Randolph is passionate about STEM education, even STEM in extracurricular education, and has consistently reviewed course descriptions and textbooks, as well as working toward the enforcement of board policies on matters such as teacher feedback, anti-harassment and anti-bullying, improved discipline processes and conflict-of-interest situations, she also asserted.
As a parent of two boys, both of whom have graduated from LCHS, she has experienced hardships related to the public school system that have helped her become an advocate for families with special-needs children and other unique issues, she said.

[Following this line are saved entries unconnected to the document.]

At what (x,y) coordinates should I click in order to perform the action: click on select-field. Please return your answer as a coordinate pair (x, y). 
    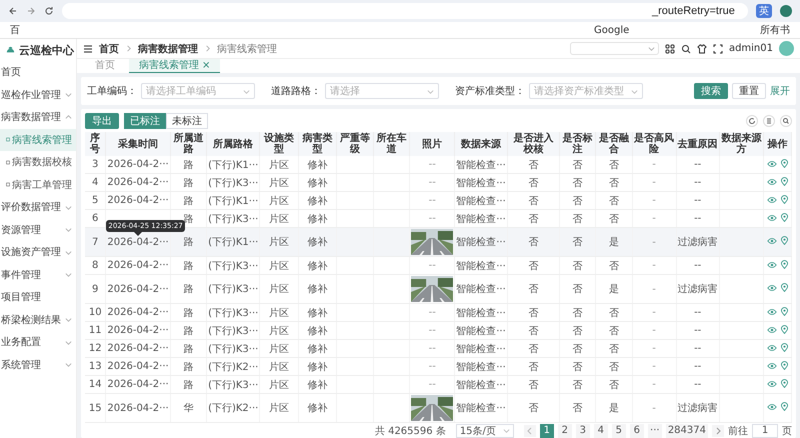
    Looking at the image, I should click on (614, 48).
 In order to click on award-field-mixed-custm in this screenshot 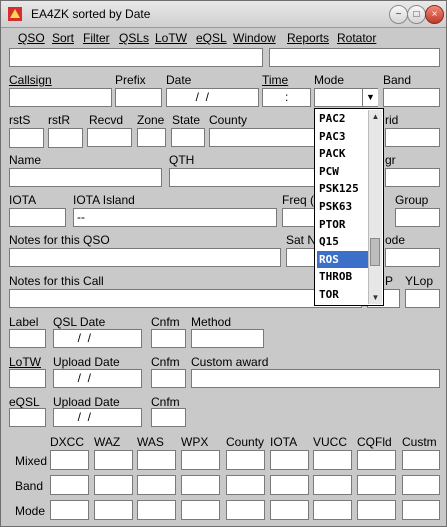, I will do `click(421, 460)`.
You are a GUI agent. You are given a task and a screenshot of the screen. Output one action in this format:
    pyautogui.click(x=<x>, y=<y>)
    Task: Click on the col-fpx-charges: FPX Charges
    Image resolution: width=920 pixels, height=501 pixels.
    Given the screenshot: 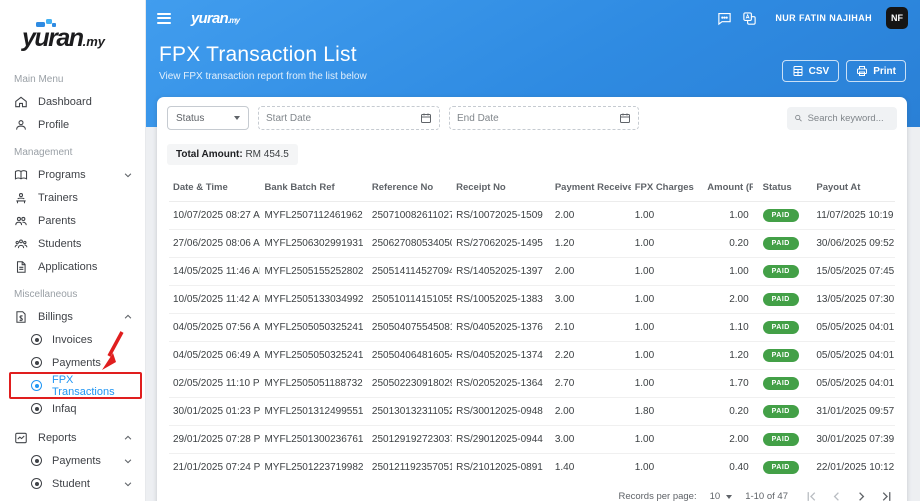 What is the action you would take?
    pyautogui.click(x=667, y=188)
    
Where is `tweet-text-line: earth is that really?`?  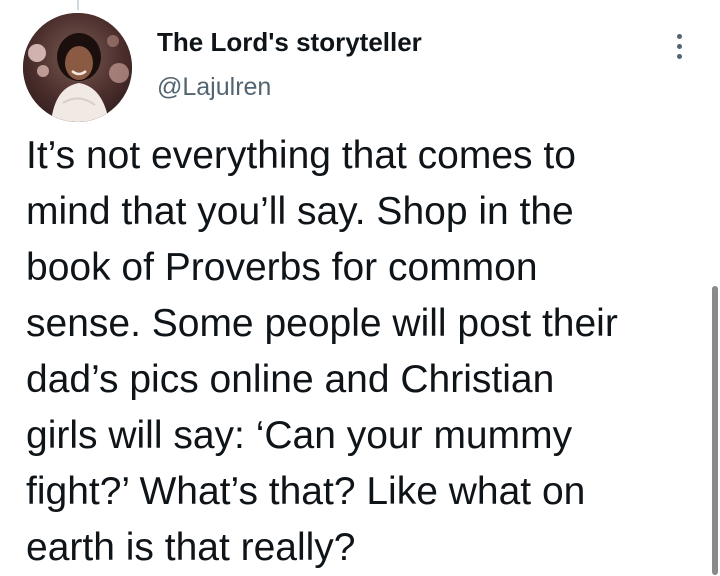
tweet-text-line: earth is that really? is located at coordinates (191, 548).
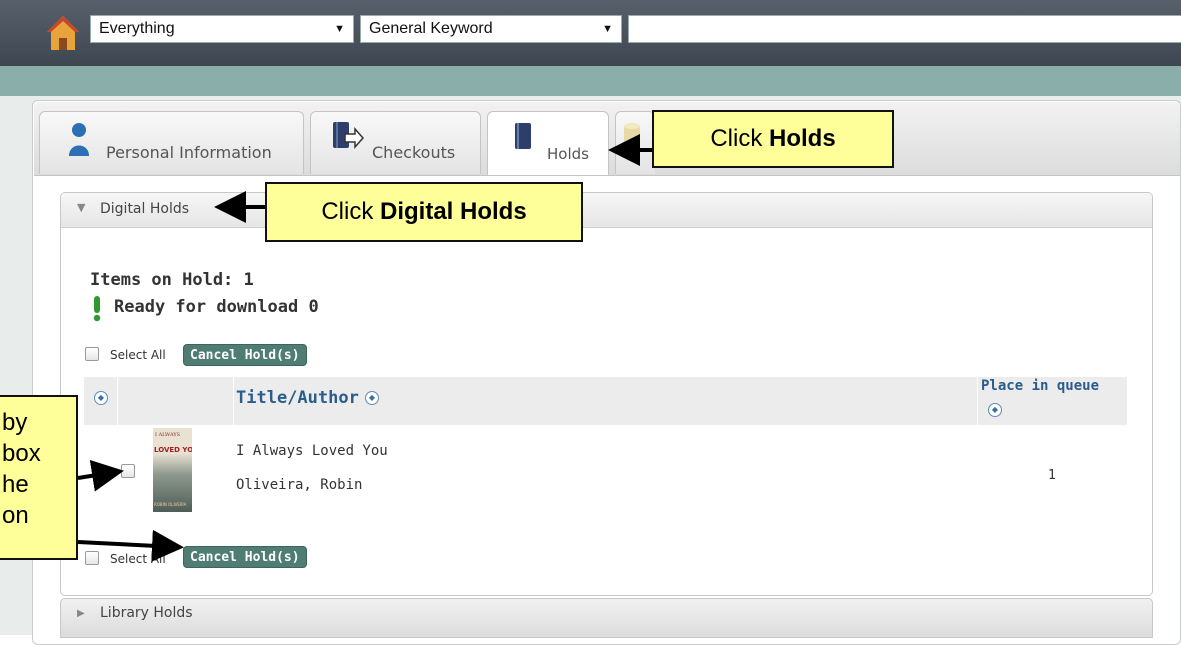 This screenshot has width=1181, height=645. What do you see at coordinates (170, 504) in the screenshot?
I see `cover-author: ROBIN OLIVEIRA` at bounding box center [170, 504].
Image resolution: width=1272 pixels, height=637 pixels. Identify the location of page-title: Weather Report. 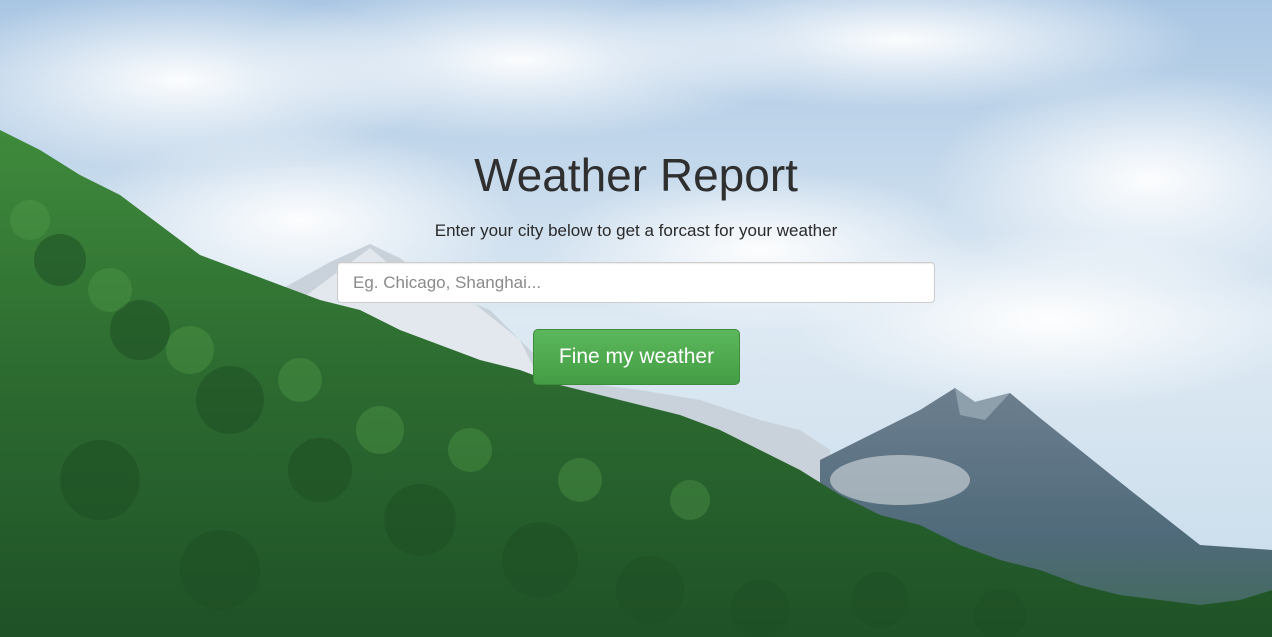
(636, 175).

“We’ve had tough times, we’ve had bullying, a serious injury, homeschooling, 504s; these experiences have opened my eyes to understand what was going on in other people’s lives,” she said, adding that she is close to families with members who have special needs and opened a private Facebook group for those wishing to have a safe place to discuss their challenges.
This flows over to the DEI initiative, which she supports, Randolph emphasized. She supports nearly all of the 23 recommendations made to the district by a DEI consultant, and also supports hiring such a consultant to help move the district forward “in a very systematic way” on the initiative.
Regarding improvements at the district level, Randolph noted that she would advocate for continuing Zoom coverage of board meetings, which have made them more accessible to parents and stakeholders across the board. The sound quality via Zoom is also better than at the district office, where the sound has long been insufficient.
“There are more parents and stakeholders watching meetings than there ever has been in the past 10 years and that is exciting because the board represents the community,” she said.
Separately, Randolph noted that the expectation that parents listen to hours-long board meetings has become untenable. “I have a graph that shows the progress of these meetings over the years and they have gone up and up and up” in duration, she said.
Meetings could become more concise with better preparation among board members, which she noted she is prepared to help them with in advance with appropriate documentation.